The second type of complex carbohydrate commonly found in the diet is fiber.  Unlike starch, dietary fiber cannot be digested and used for energy.  Humans lack the enzyme required to break the complex carbohydrate into its glucose units.  Dietary fiber is classified by its ability to absorb water.

  • Soluble fiber can be found in foods such as apples, oats, kidney beans, and barley.  
  • Insoluble fibers are the tough form of dietary fiber found in whole grains and vegetables.  A role of insoluble fibers is to maintain your body's natural elimination process.

Dietary Forms of Complex Carbohydrates:

Many of the plant-based foods are comprised of a combination of simple sugars, starch, fiber, protein, vitamins, minerals, oils, and phytochemicals.  To what extent a complex carbohydrate-containing food may or may not contain these constituents depends not only on the food source (e.g. seed vs. stalk of plant) but also how much the food product has been processed.

  • Whole grain vs. refined products:

Whole grains are made of three components, each of which contains different nutrients.  The bran is the outermost layer and contains most of the B vitamins and insoluble fiber (See figure).  The germ is the plant embryo, which contains vitamin E, selenium, and thiamin and is also where the vegetable oils such as corn oil and soy oil are derived.  The remainder of the grain is composed of the endosperm.  The endosperm is primarily starch, but also contains most of the protein and some vitamins. 
Whole Grain 

Whole grain products, such as whole-wheat flour, contain all three of the components, making them a good source of complex carbohydrates and protein, oils, fiber, and vitamins.  During the milling process, the whole grain is ground which separates the bran and germ from the endosperm.  Grinding the endosperm isolated in the milling process makes refined flours.  Because most of the fiber, oils, and vitamins are lost in the refining process, flour is enriched with some of the nutrients (thiamin, niacin, riboflavin, and iron) lost in the processing.  

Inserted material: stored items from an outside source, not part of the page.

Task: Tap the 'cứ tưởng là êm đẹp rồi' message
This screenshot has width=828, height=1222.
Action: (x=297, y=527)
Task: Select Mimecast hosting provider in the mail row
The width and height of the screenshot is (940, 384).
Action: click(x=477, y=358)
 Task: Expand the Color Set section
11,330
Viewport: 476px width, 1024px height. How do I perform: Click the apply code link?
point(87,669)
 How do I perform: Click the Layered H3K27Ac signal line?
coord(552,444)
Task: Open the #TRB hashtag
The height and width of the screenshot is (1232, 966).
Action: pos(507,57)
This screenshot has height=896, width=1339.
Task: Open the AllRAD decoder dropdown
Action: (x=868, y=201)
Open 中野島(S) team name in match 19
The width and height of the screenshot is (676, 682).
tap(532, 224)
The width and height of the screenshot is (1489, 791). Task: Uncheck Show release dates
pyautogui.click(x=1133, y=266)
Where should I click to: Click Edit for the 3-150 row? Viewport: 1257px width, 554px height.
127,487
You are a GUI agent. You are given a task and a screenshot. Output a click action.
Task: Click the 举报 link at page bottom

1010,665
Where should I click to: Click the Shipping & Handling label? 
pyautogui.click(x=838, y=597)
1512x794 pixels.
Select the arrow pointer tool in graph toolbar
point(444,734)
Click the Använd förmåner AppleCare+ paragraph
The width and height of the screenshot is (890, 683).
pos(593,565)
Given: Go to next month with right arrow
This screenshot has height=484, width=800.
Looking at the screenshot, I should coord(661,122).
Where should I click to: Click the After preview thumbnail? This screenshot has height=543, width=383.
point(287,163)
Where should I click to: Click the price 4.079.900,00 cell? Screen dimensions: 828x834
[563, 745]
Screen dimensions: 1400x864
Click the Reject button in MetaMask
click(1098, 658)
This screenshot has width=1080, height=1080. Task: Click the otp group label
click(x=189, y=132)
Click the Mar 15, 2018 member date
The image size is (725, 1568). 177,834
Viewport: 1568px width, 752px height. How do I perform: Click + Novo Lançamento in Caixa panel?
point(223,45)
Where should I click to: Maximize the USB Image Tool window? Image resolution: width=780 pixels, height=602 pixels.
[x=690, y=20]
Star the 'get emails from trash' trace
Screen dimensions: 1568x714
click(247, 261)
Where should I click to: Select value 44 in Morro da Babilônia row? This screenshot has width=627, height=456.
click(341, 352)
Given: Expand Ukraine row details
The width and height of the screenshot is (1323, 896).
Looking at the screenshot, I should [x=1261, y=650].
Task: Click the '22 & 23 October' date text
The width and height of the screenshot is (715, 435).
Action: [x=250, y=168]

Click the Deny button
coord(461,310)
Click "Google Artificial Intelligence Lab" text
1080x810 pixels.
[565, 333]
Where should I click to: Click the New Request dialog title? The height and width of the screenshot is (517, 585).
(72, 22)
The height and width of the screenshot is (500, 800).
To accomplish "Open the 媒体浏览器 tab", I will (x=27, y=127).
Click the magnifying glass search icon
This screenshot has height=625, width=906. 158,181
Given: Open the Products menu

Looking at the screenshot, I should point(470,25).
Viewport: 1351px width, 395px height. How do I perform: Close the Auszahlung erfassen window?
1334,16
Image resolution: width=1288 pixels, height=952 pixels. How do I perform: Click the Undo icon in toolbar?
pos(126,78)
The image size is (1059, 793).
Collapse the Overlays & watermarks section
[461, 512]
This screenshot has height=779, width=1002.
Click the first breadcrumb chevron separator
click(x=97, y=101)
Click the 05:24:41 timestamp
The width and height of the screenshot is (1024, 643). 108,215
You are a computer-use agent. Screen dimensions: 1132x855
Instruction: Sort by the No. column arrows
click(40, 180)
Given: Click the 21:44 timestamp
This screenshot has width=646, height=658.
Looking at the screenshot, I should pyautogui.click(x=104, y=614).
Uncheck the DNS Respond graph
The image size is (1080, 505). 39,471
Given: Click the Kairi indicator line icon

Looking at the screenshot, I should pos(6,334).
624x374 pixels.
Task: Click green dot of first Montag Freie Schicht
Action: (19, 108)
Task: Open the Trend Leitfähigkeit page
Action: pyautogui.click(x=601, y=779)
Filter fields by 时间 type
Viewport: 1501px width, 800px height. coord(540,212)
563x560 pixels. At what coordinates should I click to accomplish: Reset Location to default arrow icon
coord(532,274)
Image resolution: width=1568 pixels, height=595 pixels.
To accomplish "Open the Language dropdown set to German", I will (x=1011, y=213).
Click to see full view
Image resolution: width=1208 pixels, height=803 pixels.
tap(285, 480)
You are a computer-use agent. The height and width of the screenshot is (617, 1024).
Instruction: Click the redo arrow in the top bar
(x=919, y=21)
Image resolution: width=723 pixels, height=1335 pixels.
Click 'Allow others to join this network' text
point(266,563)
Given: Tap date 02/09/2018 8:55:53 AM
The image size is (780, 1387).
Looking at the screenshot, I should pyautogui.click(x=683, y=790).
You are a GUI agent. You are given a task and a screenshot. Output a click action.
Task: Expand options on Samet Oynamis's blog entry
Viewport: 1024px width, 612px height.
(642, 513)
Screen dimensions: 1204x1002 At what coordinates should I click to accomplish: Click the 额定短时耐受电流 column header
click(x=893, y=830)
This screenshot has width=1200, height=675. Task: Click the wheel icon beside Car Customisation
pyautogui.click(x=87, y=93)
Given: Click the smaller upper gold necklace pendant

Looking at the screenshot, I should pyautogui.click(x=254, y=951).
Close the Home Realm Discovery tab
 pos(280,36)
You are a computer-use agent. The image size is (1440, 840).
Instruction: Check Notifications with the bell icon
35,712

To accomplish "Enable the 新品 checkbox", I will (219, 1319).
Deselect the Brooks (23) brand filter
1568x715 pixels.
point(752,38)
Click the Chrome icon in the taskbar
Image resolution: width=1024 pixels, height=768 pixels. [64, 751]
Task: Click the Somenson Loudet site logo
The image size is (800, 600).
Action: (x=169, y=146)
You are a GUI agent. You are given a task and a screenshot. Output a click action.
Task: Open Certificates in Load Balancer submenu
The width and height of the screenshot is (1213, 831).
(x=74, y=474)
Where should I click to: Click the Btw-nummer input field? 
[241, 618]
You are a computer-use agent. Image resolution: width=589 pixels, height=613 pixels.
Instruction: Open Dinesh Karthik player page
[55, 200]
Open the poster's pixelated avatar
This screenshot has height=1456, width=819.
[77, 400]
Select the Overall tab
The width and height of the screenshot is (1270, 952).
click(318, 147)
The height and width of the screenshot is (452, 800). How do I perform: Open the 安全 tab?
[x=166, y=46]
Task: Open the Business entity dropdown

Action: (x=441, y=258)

The refining process also pertains to other grain products such as rice.  White refined rice has the outer bran layer removed and is primarily starch, whereas intact brown rice retains the outer bran containing the vitamins and insoluble fiber.  Refined rice is also enriched to replace some of the nutrients lost to the refining process.

  • The components of vegetables and legumes:

The pulp portion of root vegetables such as potatoes and yams is a good source of starch and some vitamins, while the skin provides the majority of the vitamins and insoluble fiber.  Legumes such as pinto beans are excellent sources of starch, soluble fiber, protein, and minerals and vitamins.  Vegetables like broccoli, cauliflower, and green beans are high in fiber, vitamins, and minerals.  Because their starch content is lower, they are also lower in calories than the starch-containing root vegetables.

How Much Carbohydrate Should We Eat?

It is recommended that carbohydrates make up 50-60% of your total caloric intake with the majority of the dietary carbohydrate coming from complex carbohydrates.  Following is an example of how to calculate the approximate grams of carbohydrates you need in a day based on a 2,000 calorie diet:  

Example: 2,000 calories x 55% = 1,100 calories.  There are 4 calories in 1 gram of carbohydrate.  1,100 calories divided by 4 calories per gram of carbohydrate = 275 grams carbohydrate.

Information about the amount of total carbohydrates, sugars, and dietary fiber in a food product can be found in a food product’s Nutrition Facts Panel.
It is best when choosing grain products that the predominant ingredient is presented as “whole,” “whole grain,” or “whole wheat” on the food label.  By consuming whole grain products you are ensuring an adequate fiber intake.  Fiber intake should be approximately 25 grams per day, based on a 2000-calorie diet. 
Finally, minimize the amount of refined sugars you consume.  This can be done is by
snacking on fruits and vegetables instead of that mid-morning candy bar or by drinking artificially sweetened beverages instead of the full sugar versions!